【 TiDB 使用环境`】生产环境
【 TiDB 版本】v5.3.0
【遇到的问题】pd leader lease过期,执行coordinator is stopping这一步骤过长,经过24hour才执行到coordinator is stopped,之后集群恢复正常
【复现路径】
集群规模: tikv-server 2000实例; region数量20w; pd 节点3个;
【问题现象及影响】
lease 过期之后遇到此现象;
此时cpu idle 跌到30%(80%->30%), 内存、磁盘io 无明显变化;
日志:
[kvstore@ip-xxx log]$ grep --color coordinator pd.log
[2022/06/19 01:31:04.686 +08:00] [INFO] [cluster.go:372] [“coordinator is stopping”]
[2022/06/19 01:31:04.686 +08:00] [INFO] [coordinator.go:285] [“drive push operator has been stopped”]

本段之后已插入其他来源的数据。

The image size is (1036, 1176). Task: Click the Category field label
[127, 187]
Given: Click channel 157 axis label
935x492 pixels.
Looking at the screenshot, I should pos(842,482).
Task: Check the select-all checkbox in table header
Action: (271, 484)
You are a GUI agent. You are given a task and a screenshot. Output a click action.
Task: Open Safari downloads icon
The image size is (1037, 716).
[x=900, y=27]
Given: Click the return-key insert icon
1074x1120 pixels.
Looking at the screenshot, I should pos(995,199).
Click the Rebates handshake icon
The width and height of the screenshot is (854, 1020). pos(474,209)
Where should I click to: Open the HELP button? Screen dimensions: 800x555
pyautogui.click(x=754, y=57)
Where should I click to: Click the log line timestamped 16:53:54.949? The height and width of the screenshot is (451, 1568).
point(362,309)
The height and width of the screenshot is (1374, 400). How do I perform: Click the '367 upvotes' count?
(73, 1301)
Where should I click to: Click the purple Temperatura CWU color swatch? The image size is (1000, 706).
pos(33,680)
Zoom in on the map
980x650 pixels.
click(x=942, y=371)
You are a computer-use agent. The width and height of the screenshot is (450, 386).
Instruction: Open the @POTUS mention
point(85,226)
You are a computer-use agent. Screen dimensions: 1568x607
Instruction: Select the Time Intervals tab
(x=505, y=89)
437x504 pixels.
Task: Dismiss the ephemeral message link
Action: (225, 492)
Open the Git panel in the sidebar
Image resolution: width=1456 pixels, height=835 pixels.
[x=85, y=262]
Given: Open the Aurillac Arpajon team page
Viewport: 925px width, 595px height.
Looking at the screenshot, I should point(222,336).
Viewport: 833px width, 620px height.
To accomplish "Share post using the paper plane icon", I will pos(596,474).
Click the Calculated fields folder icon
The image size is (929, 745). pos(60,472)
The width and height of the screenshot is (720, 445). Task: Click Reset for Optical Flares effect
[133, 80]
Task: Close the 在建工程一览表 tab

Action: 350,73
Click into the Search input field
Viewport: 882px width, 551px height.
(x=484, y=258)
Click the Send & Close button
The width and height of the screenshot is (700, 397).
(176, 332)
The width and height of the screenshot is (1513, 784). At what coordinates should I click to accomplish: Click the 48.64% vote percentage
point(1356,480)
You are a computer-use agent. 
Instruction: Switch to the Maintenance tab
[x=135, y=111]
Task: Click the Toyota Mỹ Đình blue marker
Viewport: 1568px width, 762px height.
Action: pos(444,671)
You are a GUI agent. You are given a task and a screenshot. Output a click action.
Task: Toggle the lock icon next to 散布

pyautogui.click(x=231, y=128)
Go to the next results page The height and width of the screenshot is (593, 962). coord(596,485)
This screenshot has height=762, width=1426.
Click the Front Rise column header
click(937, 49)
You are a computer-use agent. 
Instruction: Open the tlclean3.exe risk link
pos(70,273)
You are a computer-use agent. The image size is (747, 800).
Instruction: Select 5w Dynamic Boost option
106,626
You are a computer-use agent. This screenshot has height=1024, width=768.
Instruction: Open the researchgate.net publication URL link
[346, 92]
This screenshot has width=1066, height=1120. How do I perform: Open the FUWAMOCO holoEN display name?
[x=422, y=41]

[2022/06/19 01:31:04.686 +08:00] [INFO] [coordinator.go:220] [“check suspect key ranges has been stopped”]
[2022/06/19 01:39:51.198 +08:00] [INFO] [coordinator.go:796] [“scheduler has been stopped”] [scheduler-name=balance-leader-scheduler] [error=“context canceled”]
[2022/06/19 02:41:52.496 +08:00] [INFO] [coordinator.go:110] [“patrol regions has been stopped”]
[2022/06/19 16:17:36.003 +08:00] [INFO] [coordinator.go:796] [“scheduler has been stopped”] [scheduler-name=balance-hot-region-scheduler] [error=“context canceled”]
[2022/06/20 08:42:31.097 +08:00] [INFO] [coordinator.go:796] [“scheduler has been stopped”] [scheduler-name=balance-region-scheduler] [error=“context canceled”]
[2022/06/20 08:42:31.097 +08:00] [INFO] [cluster.go:368] [“coordinator has been stopped”]
[2022/06/20 08:42:33.496 +08:00] [INFO] [coordinator.go:296] [“coordinator starts to collect cluster information”]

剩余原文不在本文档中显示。